- Record excerpts

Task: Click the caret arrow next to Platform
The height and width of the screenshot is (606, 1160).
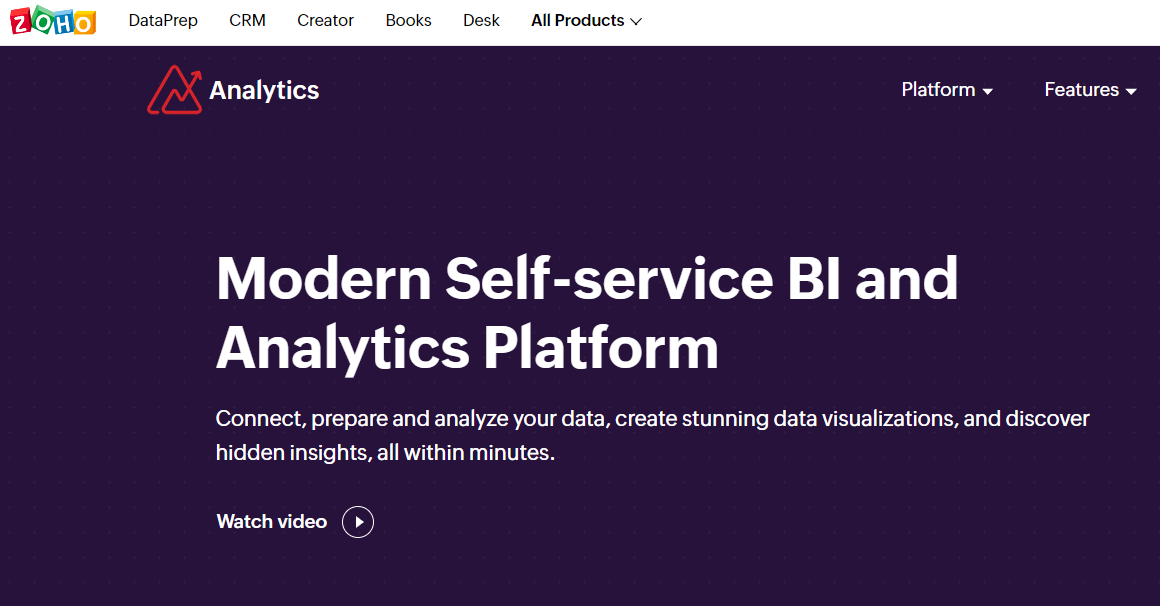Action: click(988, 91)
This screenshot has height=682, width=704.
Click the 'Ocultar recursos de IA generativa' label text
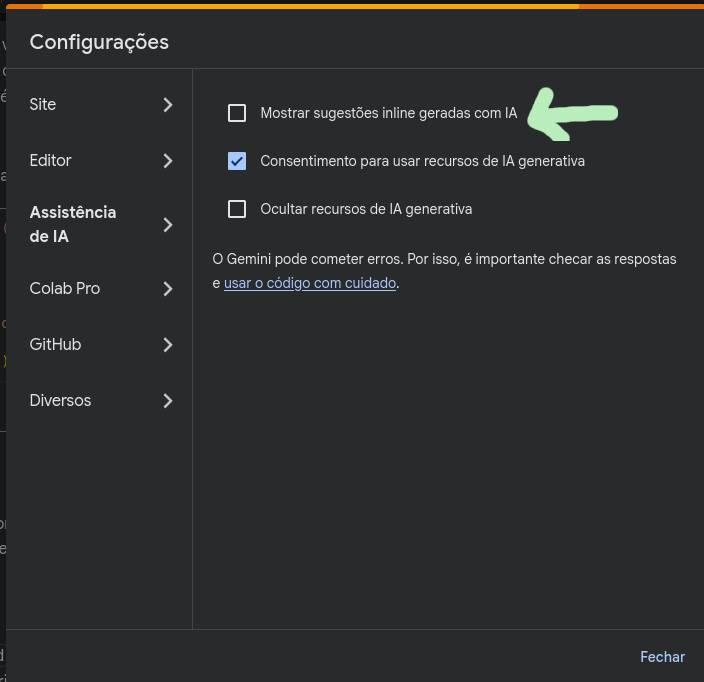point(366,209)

- Exercise
Reproduce every line of the material above, including the requests, and offset each coordinate in the answers by adding 129 to it. Leave the pictures out.

- Answer to this problem
Task: Click the caret arrow next to Platform
The height and width of the screenshot is (606, 1160).
Action: click(1117, 220)
This screenshot has height=682, width=704.
Click the 'Ocultar recursos de IA generativa' label text
point(495,338)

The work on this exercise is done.